Psycoy / MixEval

The official evaluation suite and dynamic data release for MixEval.
https://mixeval.github.io/
196 stars 28 forks source link

Examples for open-source model judges & parsers #15

Closed IdoGalilDeci closed 2 months ago

IdoGalilDeci commented 2 months ago

Hey, thanks for your great work!

Could you please provide examples for how to run the benchmarks with an open-source alternative parser\judge to GPT 3.5? The readme mentions that "Open-source model parsers are also supported." but I couldn't figure how exactly to set them with mix_eval.evaluate and if there are any specific settings required for running an open-source model. Lastly, the paper mentions that "We will also provide an open-source model parser with its stability test to ensure long-term reproducibility". If you could provide such an open-source model that is tested it will be amazing.

Thanks!

Psycoy commented 2 months ago

Hey,

Thanks for using MixEval. We are currently working on the open-source model parser. Stay tuned!

IdoGalilDeci commented 2 months ago

Thanks! Sorry for asking, but so I can plan better my working schedule, is it due soon? Or should I consider alternatives to an open-source parser?

Psycoy commented 2 months ago

Oh sorry it's not due soon. I suggest you to use the official parser for now, which is has been tested stable.

**RAW DATA:**

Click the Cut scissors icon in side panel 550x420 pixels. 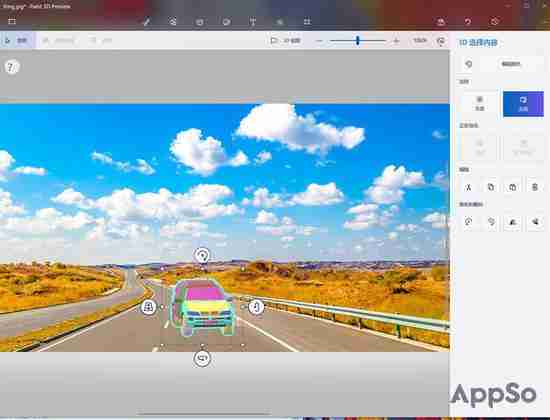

**GOAL OF THE EXERCISE:** Transcribe the part of the MixEval issue thread above, starting with "Thanks for using" and going on through "been tested stable.".

**RESPONSE TO THE TASK:**
Thanks for using MixEval. We are currently working on the open-source model parser. Stay tuned!

IdoGalilDeci commented 2 months ago

Thanks! Sorry for asking, but so I can plan better my working schedule, is it due soon? Or should I consider alternatives to an open-source parser?

Psycoy commented 2 months ago

Oh sorry it's not due soon. I suggest you to use the official parser for now, which is has been tested stable.